Representation Learning by Ranking across multiple tasks
Lifeng Gu
TL;DR
This work reframes representation learning as a ranking problem across multiple tasks and introduces an approximate NDCG loss (A-NDCG) to align feature-space similarity with label-space similarity. By optimizing a unified objective L(x) and using a differentiable position proxy pi(x_i, x_j), the approach demonstrates superior performance across classification, retrieval, multi-label learning, regression, and self-supervised learning, often outperforming traditional losses and standard contrastive methods. The results also show that data augmentation in self-supervised settings enhances the effectiveness of the ranking objective. The authors further argue that ranking provides a unifying lens for understanding pre-training and fine-tuning in modern language models and classical methods, offering design guidance for new pre-training objectives.
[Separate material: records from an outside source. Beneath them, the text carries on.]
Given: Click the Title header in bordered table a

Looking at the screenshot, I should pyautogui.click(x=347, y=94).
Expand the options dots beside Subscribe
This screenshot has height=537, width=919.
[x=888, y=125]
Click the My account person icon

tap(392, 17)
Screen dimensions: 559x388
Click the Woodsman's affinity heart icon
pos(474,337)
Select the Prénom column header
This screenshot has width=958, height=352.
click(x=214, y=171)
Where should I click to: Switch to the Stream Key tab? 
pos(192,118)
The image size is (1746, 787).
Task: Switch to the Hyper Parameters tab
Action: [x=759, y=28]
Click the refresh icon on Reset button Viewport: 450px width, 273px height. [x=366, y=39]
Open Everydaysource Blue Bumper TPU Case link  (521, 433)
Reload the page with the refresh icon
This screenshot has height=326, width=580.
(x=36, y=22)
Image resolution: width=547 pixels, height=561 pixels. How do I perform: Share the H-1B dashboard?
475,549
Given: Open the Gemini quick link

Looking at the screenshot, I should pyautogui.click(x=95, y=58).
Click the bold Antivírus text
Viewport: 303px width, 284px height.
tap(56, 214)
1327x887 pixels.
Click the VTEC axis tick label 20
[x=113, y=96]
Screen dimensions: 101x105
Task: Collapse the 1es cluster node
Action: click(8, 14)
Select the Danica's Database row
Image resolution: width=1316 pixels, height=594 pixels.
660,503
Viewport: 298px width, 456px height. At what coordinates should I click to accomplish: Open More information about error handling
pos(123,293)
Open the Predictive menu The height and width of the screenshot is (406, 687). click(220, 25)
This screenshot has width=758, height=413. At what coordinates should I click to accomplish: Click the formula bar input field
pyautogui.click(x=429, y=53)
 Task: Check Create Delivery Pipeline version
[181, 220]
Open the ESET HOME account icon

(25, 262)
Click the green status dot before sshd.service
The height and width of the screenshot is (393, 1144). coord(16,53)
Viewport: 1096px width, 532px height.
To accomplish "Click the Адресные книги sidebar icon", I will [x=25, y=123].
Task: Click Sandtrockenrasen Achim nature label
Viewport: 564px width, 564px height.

Overall, ranking-based representation learning emerges as broadly applicable, leveraging both labeled and pseudo-labeled information to improve downstream tasks.
Abstract
In recent years, representation learning has become the research focus of the machine learning community. Large-scale neural networks are a crucial step toward achieving general intelligence, with their success largely attributed to their ability to learn abstract representations of data. Several learning fields are actively discussing how to learn representations, yet there is a lack of a unified perspective. We convert the representation learning problem under different tasks into a ranking problem. By adopting the ranking problem as a unified perspective, representation learning tasks can be solved in a unified manner by optimizing the ranking loss. Experiments under various learning tasks, such as classification, retrieval, multi-label learning, and regression, prove the superiority of the representation learning by ranking framework. Furthermore, experiments under self-supervised learning tasks demonstrate the significant advantage of the ranking framework in processing unsupervised training data, with data augmentation techniques further enhancing its performance.